Supplied material:
• • • • • • •
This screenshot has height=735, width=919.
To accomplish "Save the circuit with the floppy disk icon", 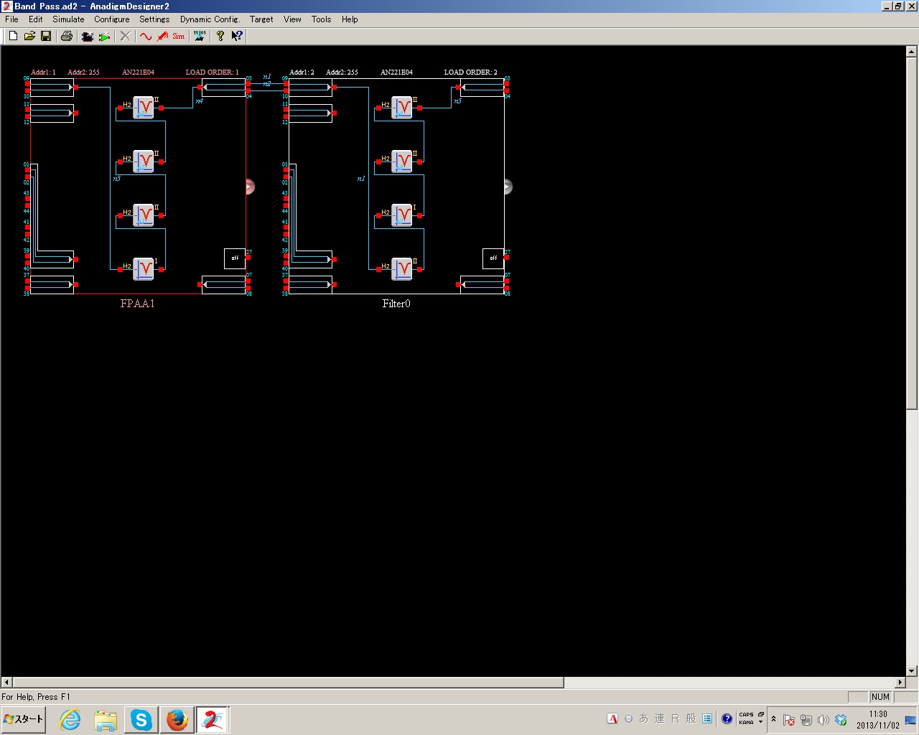I will (46, 36).
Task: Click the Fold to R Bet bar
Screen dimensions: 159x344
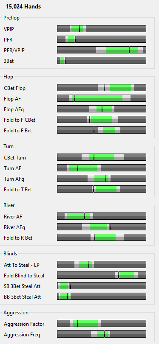Action: pyautogui.click(x=102, y=238)
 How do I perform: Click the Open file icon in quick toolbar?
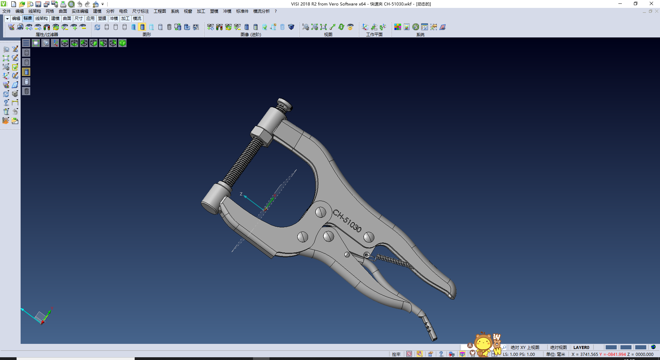pos(22,4)
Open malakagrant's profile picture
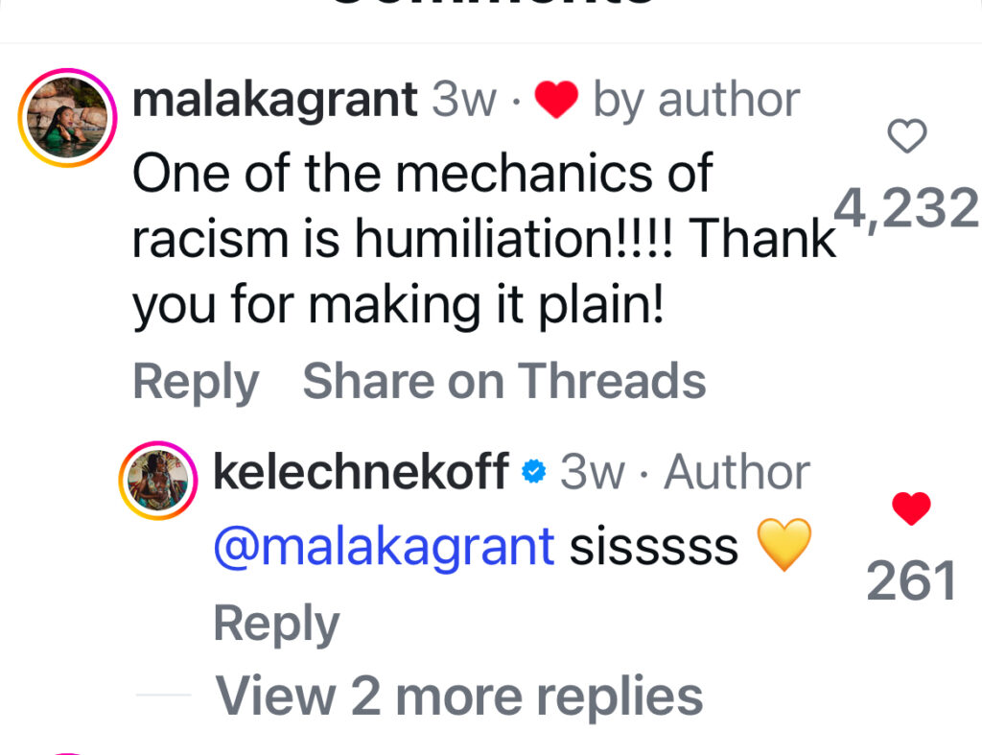Screen dimensions: 982x755 coord(67,118)
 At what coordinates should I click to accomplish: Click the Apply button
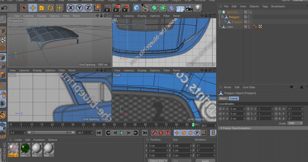[205, 160]
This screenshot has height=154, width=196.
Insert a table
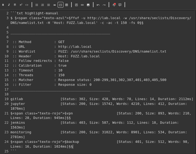pyautogui.click(x=66, y=5)
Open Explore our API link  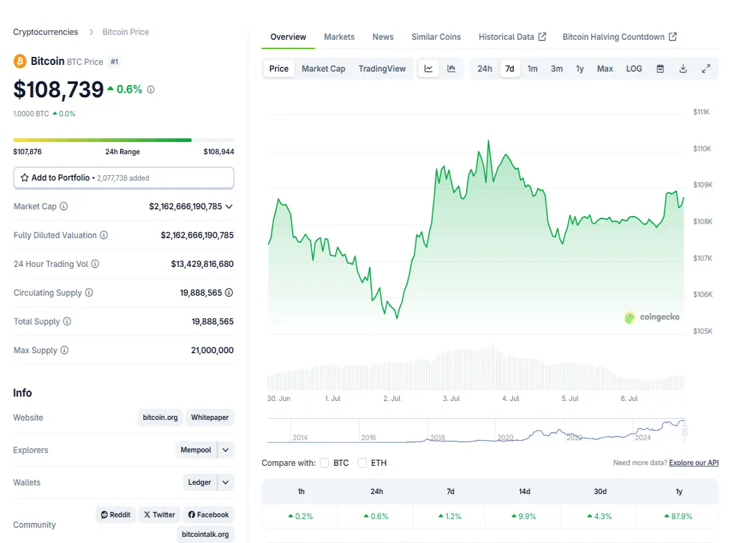tap(694, 463)
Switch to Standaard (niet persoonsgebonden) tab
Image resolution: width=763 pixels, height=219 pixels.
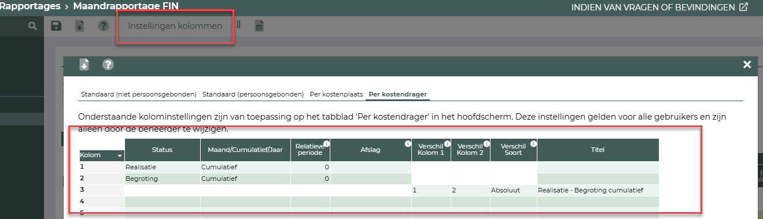tap(139, 94)
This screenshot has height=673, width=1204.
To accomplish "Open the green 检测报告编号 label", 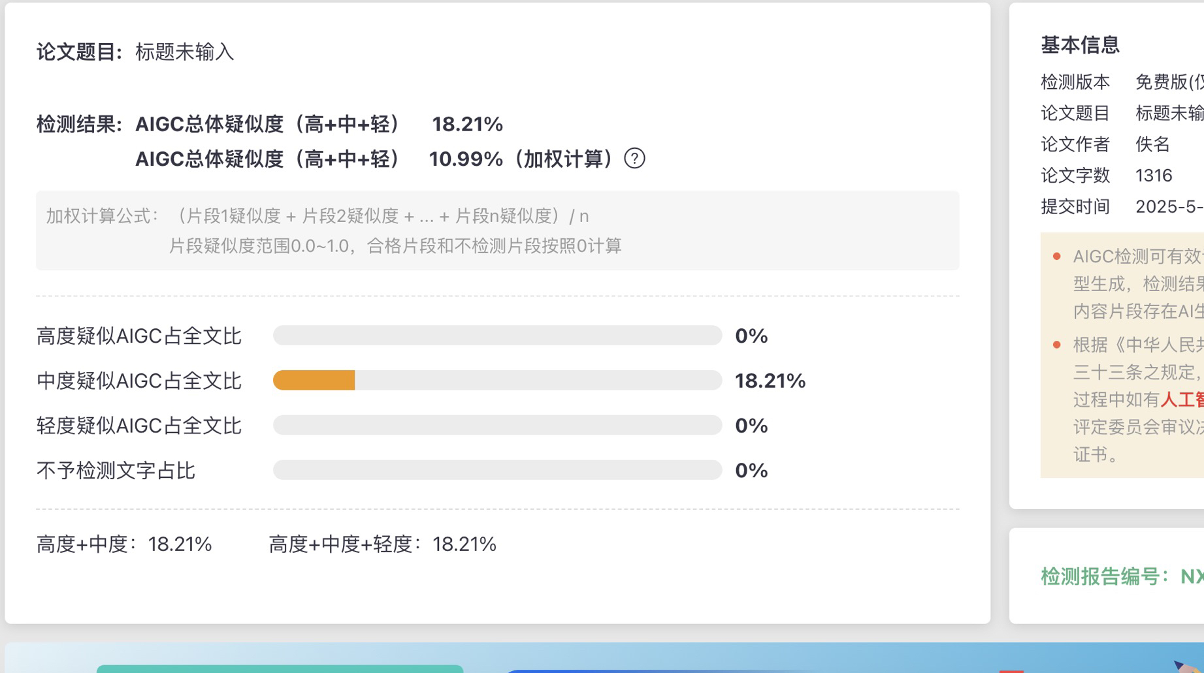I will point(1105,576).
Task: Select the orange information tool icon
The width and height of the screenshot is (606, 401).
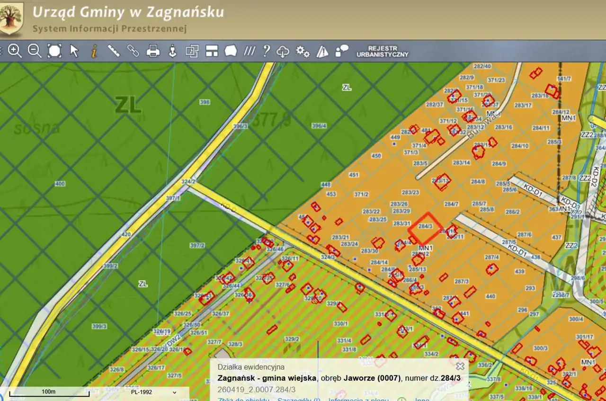Action: [x=94, y=51]
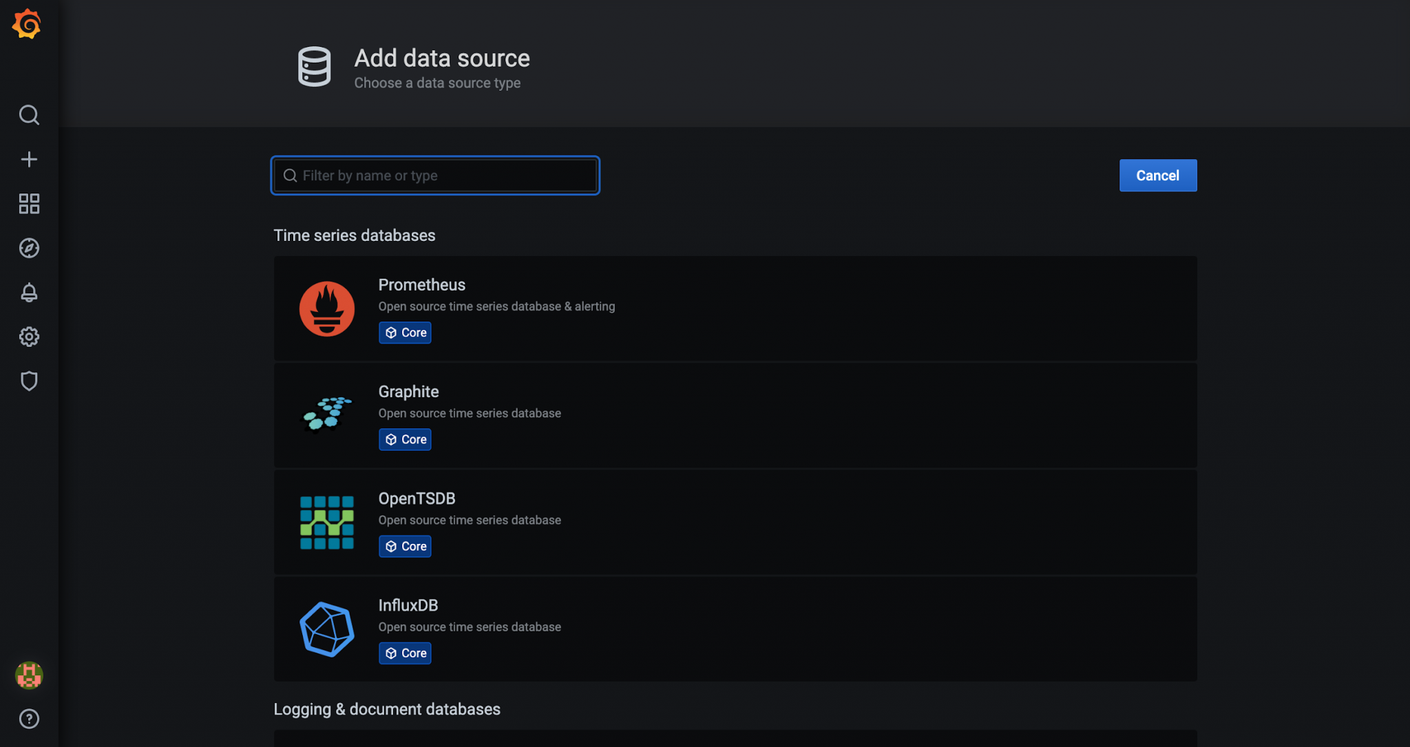Screen dimensions: 1410x747
Task: Click the Grafana user avatar icon
Action: 28,674
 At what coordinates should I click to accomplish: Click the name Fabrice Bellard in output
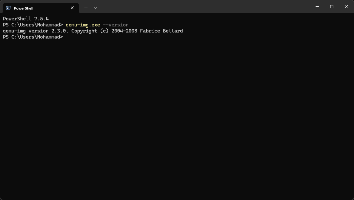[161, 31]
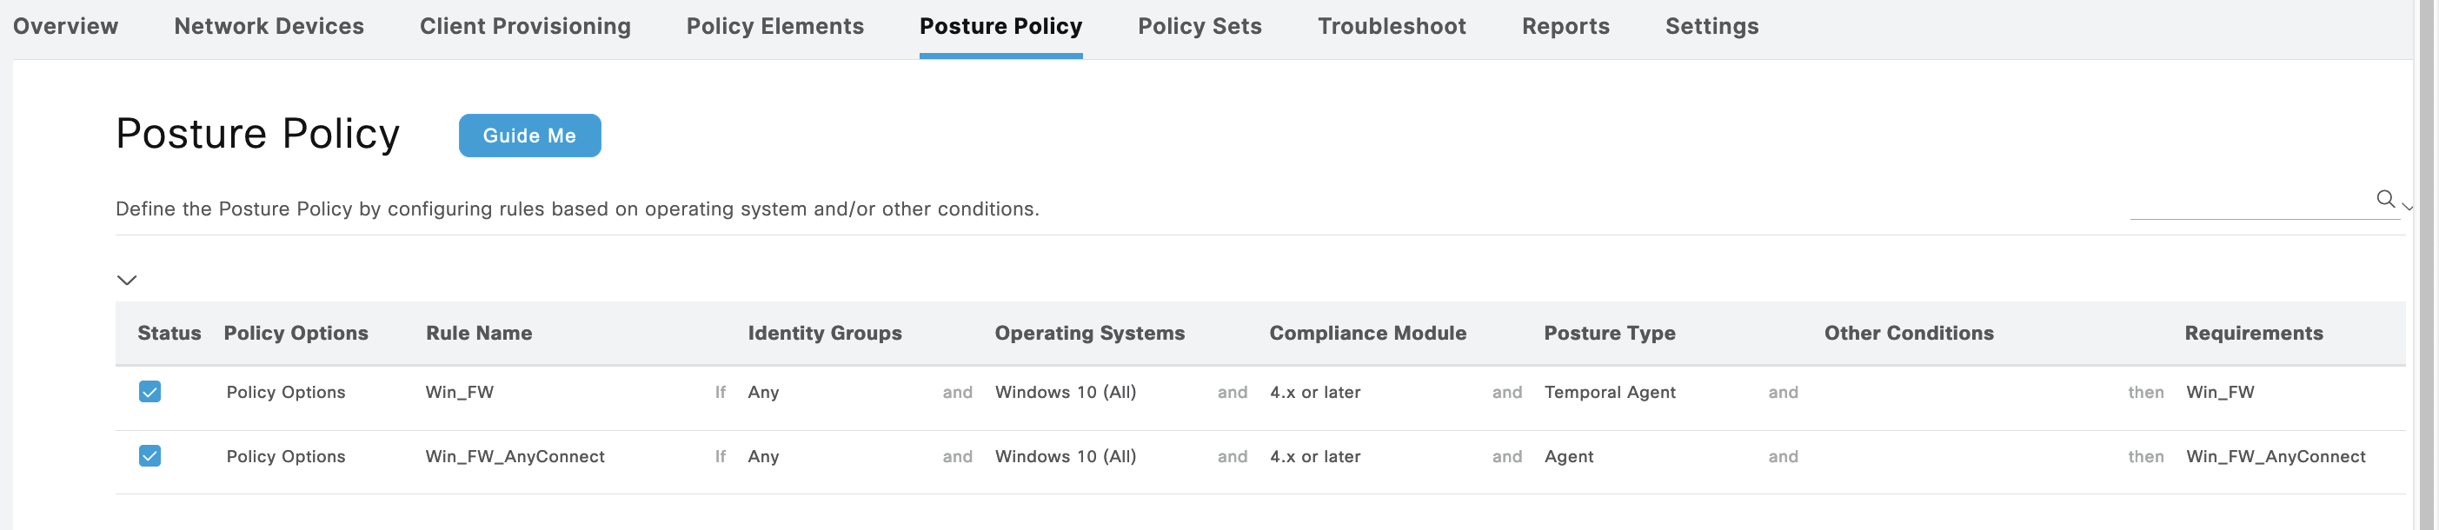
• • • • • • •
Instructions to follow: Write out every line of the data that holds the word "This".

Your response:
This screenshot has height=735, width=919.
This screenshot has height=154, width=196.
This screenshot has height=673, width=1204.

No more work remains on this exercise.